> _Recorded data_
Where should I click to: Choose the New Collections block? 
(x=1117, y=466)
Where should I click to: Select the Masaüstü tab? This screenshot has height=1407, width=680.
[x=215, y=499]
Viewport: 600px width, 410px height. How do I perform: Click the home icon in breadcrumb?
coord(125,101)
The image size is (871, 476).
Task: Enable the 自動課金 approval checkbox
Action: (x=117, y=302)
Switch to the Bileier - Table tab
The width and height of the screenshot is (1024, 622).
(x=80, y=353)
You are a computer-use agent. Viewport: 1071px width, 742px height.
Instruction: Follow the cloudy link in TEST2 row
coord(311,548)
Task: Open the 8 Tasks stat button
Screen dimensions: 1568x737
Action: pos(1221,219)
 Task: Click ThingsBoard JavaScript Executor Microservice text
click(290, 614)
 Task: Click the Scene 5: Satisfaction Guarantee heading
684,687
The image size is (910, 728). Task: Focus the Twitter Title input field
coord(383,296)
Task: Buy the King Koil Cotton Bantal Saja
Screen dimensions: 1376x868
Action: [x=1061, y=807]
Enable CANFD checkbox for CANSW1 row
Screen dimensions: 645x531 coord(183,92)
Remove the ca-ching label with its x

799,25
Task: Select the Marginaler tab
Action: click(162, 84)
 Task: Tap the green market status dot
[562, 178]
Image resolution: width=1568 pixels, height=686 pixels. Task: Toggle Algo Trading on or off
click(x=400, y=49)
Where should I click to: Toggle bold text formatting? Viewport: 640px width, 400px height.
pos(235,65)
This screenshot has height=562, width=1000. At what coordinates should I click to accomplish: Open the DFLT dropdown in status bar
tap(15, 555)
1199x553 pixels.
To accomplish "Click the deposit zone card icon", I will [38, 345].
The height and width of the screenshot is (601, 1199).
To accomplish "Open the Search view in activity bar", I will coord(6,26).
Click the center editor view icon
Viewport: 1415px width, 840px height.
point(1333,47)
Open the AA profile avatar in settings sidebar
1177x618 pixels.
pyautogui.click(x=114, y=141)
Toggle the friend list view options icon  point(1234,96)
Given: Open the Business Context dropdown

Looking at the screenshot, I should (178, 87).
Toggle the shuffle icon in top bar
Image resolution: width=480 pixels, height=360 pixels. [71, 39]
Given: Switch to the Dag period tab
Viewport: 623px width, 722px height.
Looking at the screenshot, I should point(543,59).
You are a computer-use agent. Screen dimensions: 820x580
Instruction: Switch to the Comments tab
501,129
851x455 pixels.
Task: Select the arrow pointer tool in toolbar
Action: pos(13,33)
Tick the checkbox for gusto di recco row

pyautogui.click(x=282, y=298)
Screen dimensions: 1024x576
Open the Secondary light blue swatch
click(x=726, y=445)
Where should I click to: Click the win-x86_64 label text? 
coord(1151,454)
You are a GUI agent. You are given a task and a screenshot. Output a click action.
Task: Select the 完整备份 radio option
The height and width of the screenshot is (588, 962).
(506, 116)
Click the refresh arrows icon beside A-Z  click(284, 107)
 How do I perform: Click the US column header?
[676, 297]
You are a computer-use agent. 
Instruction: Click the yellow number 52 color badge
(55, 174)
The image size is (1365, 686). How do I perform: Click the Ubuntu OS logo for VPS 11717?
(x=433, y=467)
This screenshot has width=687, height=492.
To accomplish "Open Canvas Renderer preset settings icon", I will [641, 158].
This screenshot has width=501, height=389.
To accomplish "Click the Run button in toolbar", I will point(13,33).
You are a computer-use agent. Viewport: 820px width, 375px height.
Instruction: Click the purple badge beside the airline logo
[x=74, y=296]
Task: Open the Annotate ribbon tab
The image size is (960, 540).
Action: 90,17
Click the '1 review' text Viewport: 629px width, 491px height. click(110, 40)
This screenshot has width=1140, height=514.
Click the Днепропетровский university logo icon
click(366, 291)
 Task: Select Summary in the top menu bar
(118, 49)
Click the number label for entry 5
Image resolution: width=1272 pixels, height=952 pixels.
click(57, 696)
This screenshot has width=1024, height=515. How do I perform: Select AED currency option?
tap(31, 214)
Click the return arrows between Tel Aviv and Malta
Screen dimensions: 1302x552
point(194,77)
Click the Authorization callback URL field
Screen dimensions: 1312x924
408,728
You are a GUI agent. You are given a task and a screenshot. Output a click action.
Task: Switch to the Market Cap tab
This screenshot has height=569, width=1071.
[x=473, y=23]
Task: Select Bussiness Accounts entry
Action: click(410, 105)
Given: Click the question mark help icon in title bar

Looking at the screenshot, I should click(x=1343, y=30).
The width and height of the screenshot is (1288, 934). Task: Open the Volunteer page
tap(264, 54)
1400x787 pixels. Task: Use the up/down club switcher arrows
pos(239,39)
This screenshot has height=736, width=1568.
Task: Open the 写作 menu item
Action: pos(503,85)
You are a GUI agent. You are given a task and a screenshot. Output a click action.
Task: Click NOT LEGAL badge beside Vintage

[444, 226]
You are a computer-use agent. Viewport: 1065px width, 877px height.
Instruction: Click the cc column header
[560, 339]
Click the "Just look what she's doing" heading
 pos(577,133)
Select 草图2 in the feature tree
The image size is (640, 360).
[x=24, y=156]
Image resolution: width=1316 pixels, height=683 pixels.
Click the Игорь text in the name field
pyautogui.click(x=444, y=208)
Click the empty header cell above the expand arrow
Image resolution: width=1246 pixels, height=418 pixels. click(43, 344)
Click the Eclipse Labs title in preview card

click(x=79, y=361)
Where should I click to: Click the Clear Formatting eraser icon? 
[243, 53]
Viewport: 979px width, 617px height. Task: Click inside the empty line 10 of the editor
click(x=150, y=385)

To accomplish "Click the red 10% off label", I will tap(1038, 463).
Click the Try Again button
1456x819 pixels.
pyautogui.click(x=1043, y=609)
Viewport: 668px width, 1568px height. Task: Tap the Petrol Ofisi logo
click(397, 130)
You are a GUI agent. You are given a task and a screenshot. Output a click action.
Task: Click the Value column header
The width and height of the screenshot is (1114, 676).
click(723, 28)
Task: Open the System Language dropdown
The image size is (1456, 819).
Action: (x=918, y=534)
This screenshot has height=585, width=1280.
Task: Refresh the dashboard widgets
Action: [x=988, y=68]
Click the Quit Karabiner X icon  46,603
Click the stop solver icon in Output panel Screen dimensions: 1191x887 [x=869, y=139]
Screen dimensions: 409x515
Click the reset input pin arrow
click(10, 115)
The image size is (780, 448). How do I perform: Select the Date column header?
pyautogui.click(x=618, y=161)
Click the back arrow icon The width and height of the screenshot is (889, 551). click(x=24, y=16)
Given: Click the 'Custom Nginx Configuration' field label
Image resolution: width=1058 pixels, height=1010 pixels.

> _What to do_
The expected response reproduces all of the data precisely.

> _Final answer_
Where should I click to: Choose the New Collections block? 
(x=1117, y=466)
Where should I click to: Select the Masaüstü tab? This screenshot has height=1407, width=680.
[x=215, y=499]
Viewport: 600px width, 410px height. How do I perform: Click the home icon in breadcrumb?
coord(125,101)
The image size is (871, 476).
Task: Enable the 自動課金 approval checkbox
Action: (x=117, y=302)
Switch to the Bileier - Table tab
The width and height of the screenshot is (1024, 622).
(x=80, y=353)
You are a computer-use agent. Viewport: 1071px width, 742px height.
Instruction: Follow the cloudy link in TEST2 row
coord(311,548)
Task: Open the 8 Tasks stat button
Screen dimensions: 1568x737
Action: pos(1221,219)
 Task: Click ThingsBoard JavaScript Executor Microservice text
click(290, 614)
 Task: Click the Scene 5: Satisfaction Guarantee heading
684,687
The image size is (910, 728). Task: Focus the Twitter Title input field
coord(383,296)
Task: Buy the King Koil Cotton Bantal Saja
Screen dimensions: 1376x868
Action: [x=1061, y=807]
Enable CANFD checkbox for CANSW1 row
Screen dimensions: 645x531 coord(183,92)
Remove the ca-ching label with its x

799,25
Task: Select the Marginaler tab
Action: click(162, 84)
 Task: Tap the green market status dot
[562, 178]
Image resolution: width=1568 pixels, height=686 pixels. Task: Toggle Algo Trading on or off
click(x=400, y=49)
Where should I click to: Toggle bold text formatting? Viewport: 640px width, 400px height.
pos(235,65)
This screenshot has height=562, width=1000. At what coordinates should I click to accomplish: Open the DFLT dropdown in status bar
tap(15, 555)
1199x553 pixels.
To accomplish "Click the deposit zone card icon", I will [38, 345].
The height and width of the screenshot is (601, 1199).
To accomplish "Open the Search view in activity bar", I will coord(6,26).
Click the center editor view icon
Viewport: 1415px width, 840px height.
point(1333,47)
Open the AA profile avatar in settings sidebar
1177x618 pixels.
pyautogui.click(x=114, y=141)
Toggle the friend list view options icon  point(1234,96)
Given: Open the Business Context dropdown

Looking at the screenshot, I should (178, 87).
Toggle the shuffle icon in top bar
Image resolution: width=480 pixels, height=360 pixels. [71, 39]
Given: Switch to the Dag period tab
Viewport: 623px width, 722px height.
Looking at the screenshot, I should point(543,59).
You are a computer-use agent. Screen dimensions: 820x580
Instruction: Switch to the Comments tab
501,129
851x455 pixels.
Task: Select the arrow pointer tool in toolbar
Action: pos(13,33)
Tick the checkbox for gusto di recco row

pyautogui.click(x=282, y=298)
Screen dimensions: 1024x576
Open the Secondary light blue swatch
click(x=726, y=445)
Where should I click to: Click the win-x86_64 label text? 
coord(1151,454)
You are a GUI agent. You are given a task and a screenshot. Output a click action.
Task: Select the 完整备份 radio option
The height and width of the screenshot is (588, 962).
(506, 116)
Click the refresh arrows icon beside A-Z  click(284, 107)
 How do I perform: Click the US column header?
[676, 297]
You are a computer-use agent. 
Instruction: Click the yellow number 52 color badge
(55, 174)
The image size is (1365, 686). How do I perform: Click the Ubuntu OS logo for VPS 11717?
(x=433, y=467)
This screenshot has width=687, height=492.
To accomplish "Open Canvas Renderer preset settings icon", I will [641, 158].
This screenshot has width=501, height=389.
To accomplish "Click the Run button in toolbar", I will point(13,33).
You are a computer-use agent. Viewport: 820px width, 375px height.
Instruction: Click the purple badge beside the airline logo
[x=74, y=296]
Task: Open the Annotate ribbon tab
The image size is (960, 540).
Action: 90,17
Click the '1 review' text Viewport: 629px width, 491px height. click(110, 40)
This screenshot has width=1140, height=514.
Click the Днепропетровский university logo icon
click(366, 291)
 Task: Select Summary in the top menu bar
(118, 49)
Click the number label for entry 5
Image resolution: width=1272 pixels, height=952 pixels.
click(57, 696)
This screenshot has width=1024, height=515. How do I perform: Select AED currency option?
tap(31, 214)
Click the return arrows between Tel Aviv and Malta
Screen dimensions: 1302x552
point(194,77)
Click the Authorization callback URL field
Screen dimensions: 1312x924
408,728
You are a GUI agent. You are given a task and a screenshot. Output a click action.
Task: Switch to the Market Cap tab
This screenshot has height=569, width=1071.
[x=473, y=23]
Task: Select Bussiness Accounts entry
Action: click(410, 105)
Given: Click the question mark help icon in title bar

Looking at the screenshot, I should click(x=1343, y=30).
The width and height of the screenshot is (1288, 934). Task: Open the Volunteer page
tap(264, 54)
1400x787 pixels. Task: Use the up/down club switcher arrows
pos(239,39)
This screenshot has height=736, width=1568.
Task: Open the 写作 menu item
Action: pos(503,85)
You are a GUI agent. You are given a task and a screenshot. Output a click action.
Task: Click NOT LEGAL badge beside Vintage

[444, 226]
You are a computer-use agent. Viewport: 1065px width, 877px height.
Instruction: Click the cc column header
[560, 339]
Click the "Just look what she's doing" heading
 pos(577,133)
Select 草图2 in the feature tree
The image size is (640, 360).
[x=24, y=156]
Image resolution: width=1316 pixels, height=683 pixels.
Click the Игорь text in the name field
pyautogui.click(x=444, y=208)
Click the empty header cell above the expand arrow
Image resolution: width=1246 pixels, height=418 pixels. click(43, 344)
Click the Eclipse Labs title in preview card

click(x=79, y=361)
Where should I click to: Click the Clear Formatting eraser icon? 
[243, 53]
Viewport: 979px width, 617px height. Task: Click inside the empty line 10 of the editor
click(x=150, y=385)

To accomplish "Click the red 10% off label", I will tap(1038, 463).
Click the Try Again button
1456x819 pixels.
pyautogui.click(x=1043, y=609)
Viewport: 668px width, 1568px height. Task: Tap the Petrol Ofisi logo
click(397, 130)
You are a GUI agent. You are given a task and a screenshot. Output a click action.
Task: Click the Value column header
The width and height of the screenshot is (1114, 676).
click(723, 28)
Task: Open the System Language dropdown
The image size is (1456, 819).
Action: (x=918, y=534)
This screenshot has height=585, width=1280.
Task: Refresh the dashboard widgets
Action: [x=988, y=68]
Click the Quit Karabiner X icon  46,603
Click the stop solver icon in Output panel Screen dimensions: 1191x887 [x=869, y=139]
Screen dimensions: 409x515
Click the reset input pin arrow
click(10, 115)
The image size is (780, 448). How do I perform: Select the Date column header?
pyautogui.click(x=618, y=161)
Click the back arrow icon The width and height of the screenshot is (889, 551). click(x=24, y=16)
Given: Click the 'Custom Nginx Configuration' field label
Image resolution: width=1058 pixels, height=1010 pixels.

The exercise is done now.